---------- RECORDED DATA
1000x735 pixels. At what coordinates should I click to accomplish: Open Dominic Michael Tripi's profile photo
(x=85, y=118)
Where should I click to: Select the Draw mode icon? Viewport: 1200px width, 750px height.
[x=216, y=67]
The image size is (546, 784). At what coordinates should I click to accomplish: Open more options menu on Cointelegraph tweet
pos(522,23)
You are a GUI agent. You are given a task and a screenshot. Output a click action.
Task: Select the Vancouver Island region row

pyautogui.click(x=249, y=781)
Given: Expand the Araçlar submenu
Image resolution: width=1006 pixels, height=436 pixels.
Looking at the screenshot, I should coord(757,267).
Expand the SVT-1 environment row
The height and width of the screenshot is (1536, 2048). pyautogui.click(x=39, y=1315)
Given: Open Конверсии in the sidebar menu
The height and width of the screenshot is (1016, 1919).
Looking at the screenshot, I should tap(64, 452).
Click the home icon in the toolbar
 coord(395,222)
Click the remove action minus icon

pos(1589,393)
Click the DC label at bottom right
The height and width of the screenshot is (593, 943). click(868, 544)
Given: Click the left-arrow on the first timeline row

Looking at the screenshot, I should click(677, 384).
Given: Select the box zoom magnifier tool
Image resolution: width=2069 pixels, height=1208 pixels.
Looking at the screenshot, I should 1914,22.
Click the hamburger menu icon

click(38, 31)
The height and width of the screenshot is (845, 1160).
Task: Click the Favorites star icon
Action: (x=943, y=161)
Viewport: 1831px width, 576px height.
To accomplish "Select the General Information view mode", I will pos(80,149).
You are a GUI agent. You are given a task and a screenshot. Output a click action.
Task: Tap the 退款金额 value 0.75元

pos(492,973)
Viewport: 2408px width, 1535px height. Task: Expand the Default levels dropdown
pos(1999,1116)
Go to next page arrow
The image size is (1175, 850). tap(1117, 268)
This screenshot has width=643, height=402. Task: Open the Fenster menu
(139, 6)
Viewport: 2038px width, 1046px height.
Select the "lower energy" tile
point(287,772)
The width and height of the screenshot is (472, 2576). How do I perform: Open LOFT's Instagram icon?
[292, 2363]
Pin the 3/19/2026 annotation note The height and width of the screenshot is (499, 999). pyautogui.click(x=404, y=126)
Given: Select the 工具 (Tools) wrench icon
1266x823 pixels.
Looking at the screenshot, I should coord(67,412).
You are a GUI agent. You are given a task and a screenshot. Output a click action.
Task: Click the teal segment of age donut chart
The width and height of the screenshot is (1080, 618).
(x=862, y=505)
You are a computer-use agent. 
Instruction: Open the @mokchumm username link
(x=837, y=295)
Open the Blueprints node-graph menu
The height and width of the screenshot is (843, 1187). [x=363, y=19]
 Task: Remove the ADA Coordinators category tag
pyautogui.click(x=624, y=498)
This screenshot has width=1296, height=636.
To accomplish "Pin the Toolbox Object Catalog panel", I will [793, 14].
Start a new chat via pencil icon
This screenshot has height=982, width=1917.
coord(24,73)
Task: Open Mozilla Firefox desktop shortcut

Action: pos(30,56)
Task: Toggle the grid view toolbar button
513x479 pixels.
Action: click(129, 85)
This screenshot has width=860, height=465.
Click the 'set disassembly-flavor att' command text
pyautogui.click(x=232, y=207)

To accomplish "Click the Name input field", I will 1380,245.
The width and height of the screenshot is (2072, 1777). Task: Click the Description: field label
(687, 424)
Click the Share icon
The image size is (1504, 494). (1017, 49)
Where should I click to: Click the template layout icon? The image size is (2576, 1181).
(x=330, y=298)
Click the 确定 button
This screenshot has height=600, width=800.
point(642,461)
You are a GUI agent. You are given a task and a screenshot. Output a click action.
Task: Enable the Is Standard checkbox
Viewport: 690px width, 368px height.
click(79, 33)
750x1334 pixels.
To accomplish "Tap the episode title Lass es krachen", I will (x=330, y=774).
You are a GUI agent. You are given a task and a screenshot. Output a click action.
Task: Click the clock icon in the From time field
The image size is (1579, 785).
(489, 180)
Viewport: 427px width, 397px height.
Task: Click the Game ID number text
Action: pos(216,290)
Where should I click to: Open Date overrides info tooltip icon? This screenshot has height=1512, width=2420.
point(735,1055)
--------------------
▶ _DIRECTIVE_
Put the data from its first line through the line containing "Looking at the screenshot, I should click(677, 384)." into a numbered list, leaving out any blank lines.

▶ _SOLVED PROBLEM_
1. 1000x735 pixels. At what coordinates should I click to accomplish: Open Dominic Michael Tripi's profile photo
2. (x=85, y=118)
3. Where should I click to: Select the Draw mode icon? Viewport: 1200px width, 750px height.
4. [x=216, y=67]
5. The image size is (546, 784). At what coordinates should I click to accomplish: Open more options menu on Cointelegraph tweet
6. pos(522,23)
7. You are a GUI agent. You are given a task and a screenshot. Output a click action.
8. Task: Select the Vancouver Island region row
9. pyautogui.click(x=249, y=781)
10. Given: Expand the Araçlar submenu
11. Image resolution: width=1006 pixels, height=436 pixels.
12. Looking at the screenshot, I should coord(757,267).
13. Expand the SVT-1 environment row
14. The height and width of the screenshot is (1536, 2048). pyautogui.click(x=39, y=1315)
15. Given: Open Конверсии in the sidebar menu
16. The height and width of the screenshot is (1016, 1919).
17. Looking at the screenshot, I should tap(64, 452).
18. Click the home icon in the toolbar
19.  coord(395,222)
20. Click the remove action minus icon
21. pos(1589,393)
22. Click the DC label at bottom right
23. The height and width of the screenshot is (593, 943). click(868, 544)
24. Given: Click the left-arrow on the first timeline row
25. Looking at the screenshot, I should click(677, 384).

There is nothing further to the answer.